I've been in a similar boat, and I wish you well.
Seeing a headache specialist for migraine is key, as well as finding a benign way (benign to you, not worse for side effects) to prevent attacks. What has helped me all falls pretty much into lifestyle - food, removal of things toxic to me, sleep, my Goldilocks environment, heavy stress reduction, withdrawal from toxic people and topics, and navigating any hormones, including serotonin/melatonin - rather than any Rx drug-based prevention. If you have no tests such as MRI, EEG, or bloodwork, that is a decent start to determine a baseline and possibly find dormant viruses. I see you got most of this done.
For migraine attacks that I cannot prevent, I use triptan/ondansetron. I went from attacks every 3 days to 6 per year, and thanks to the prodrome (ability to smell much smaller amounts of substances, etc., and yes, I feel bad for dogs), I can take one pill each and never get those nasty headaches anymore.
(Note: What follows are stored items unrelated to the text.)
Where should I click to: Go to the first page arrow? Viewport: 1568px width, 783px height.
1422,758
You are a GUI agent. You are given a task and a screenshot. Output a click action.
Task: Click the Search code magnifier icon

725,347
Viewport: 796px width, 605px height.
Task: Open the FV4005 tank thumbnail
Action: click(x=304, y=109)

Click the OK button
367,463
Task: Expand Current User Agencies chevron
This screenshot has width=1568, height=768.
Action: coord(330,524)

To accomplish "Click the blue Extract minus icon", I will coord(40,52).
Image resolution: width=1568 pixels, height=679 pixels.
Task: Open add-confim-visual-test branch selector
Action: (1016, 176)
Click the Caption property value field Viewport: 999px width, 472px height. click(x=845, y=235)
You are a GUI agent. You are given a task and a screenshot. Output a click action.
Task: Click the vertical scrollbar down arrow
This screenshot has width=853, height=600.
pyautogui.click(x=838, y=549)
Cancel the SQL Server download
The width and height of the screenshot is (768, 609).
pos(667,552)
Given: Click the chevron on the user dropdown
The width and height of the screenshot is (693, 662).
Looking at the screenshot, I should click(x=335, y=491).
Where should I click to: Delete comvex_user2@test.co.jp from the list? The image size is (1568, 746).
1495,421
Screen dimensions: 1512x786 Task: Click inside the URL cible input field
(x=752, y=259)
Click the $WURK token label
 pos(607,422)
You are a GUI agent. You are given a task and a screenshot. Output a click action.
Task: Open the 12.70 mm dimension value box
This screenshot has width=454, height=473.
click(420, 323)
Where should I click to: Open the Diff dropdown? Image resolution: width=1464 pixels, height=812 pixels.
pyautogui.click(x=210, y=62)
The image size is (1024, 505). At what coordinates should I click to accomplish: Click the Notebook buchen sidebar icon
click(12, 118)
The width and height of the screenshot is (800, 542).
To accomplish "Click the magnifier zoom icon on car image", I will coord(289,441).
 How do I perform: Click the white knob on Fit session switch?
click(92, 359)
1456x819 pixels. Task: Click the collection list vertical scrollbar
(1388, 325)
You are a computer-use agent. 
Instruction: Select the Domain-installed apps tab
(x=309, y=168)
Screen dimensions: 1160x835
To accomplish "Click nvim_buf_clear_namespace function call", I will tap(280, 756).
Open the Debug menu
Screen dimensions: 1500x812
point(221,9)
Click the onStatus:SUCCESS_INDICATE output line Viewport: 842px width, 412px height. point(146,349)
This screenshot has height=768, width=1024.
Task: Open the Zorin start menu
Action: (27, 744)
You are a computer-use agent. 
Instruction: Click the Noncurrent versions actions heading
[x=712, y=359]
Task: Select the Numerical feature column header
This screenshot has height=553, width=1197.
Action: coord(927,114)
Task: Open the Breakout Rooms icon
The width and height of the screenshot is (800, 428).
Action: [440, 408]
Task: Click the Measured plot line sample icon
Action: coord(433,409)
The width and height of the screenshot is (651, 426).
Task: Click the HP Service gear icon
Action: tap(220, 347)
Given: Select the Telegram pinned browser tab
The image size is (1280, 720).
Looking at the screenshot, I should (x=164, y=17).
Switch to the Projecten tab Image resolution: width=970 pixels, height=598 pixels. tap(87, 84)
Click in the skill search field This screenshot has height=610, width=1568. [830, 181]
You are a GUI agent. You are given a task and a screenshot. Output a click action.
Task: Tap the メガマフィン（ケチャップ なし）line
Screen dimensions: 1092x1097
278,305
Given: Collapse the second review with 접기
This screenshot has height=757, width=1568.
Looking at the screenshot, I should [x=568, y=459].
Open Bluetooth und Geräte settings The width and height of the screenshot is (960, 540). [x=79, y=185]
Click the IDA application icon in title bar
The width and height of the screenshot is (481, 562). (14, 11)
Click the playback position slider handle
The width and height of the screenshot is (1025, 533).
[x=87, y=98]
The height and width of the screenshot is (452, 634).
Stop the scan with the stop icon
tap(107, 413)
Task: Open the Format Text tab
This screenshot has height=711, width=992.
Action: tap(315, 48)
Please don't assume a neurologist will understand autism for what it is, nor stay at least neutral and admit to not knowing when they are clueless. I have seen double-boarded neurologists/psychiatrists who could not for the life of them see that I was clearly autistic, and they ended up damaging me further and wasting precious time during which I could have tended to my well-being in other ways. If you do disclose, many typical physicians will start subconsciously mistreating you, regardless of what you said and what they thought and tested before your disclosure.
Overall, I feel my well-being is based on my trial and error. Having a doctorate and other advanced degrees and being accurate and specific in my language has helped me to assemble physicians who trust my self-knowledge, respect my conclusions, even learn (!), and take on a supportive consulting role, so long as it is within their professional ethics and oath. I had my worst-ever burnout around the time of diagnosis and lost a lot of NT life features at that time. It took me over a year to admit to myself that I CANNOT live a masked, pseudo-neurotypical life anymore unless I am okay with burning out again, possibly for longer and worse, and losing what high-level skills I have. That is, trying to get rid of pain and symptoms but abusing your neurology in other ways by way of physicians who don't know enough not to be harmful will likely not work.
Lastly, I noticed you use the term "oversensitivities". Hm. There is no such thing. You are more sensitive than allistics, and hyposensitive autistics. You would not call a healthy dog oversensitive regarding their ability to smell stuff. Or a raccoon that does a lot through touch. You are normal for who you are.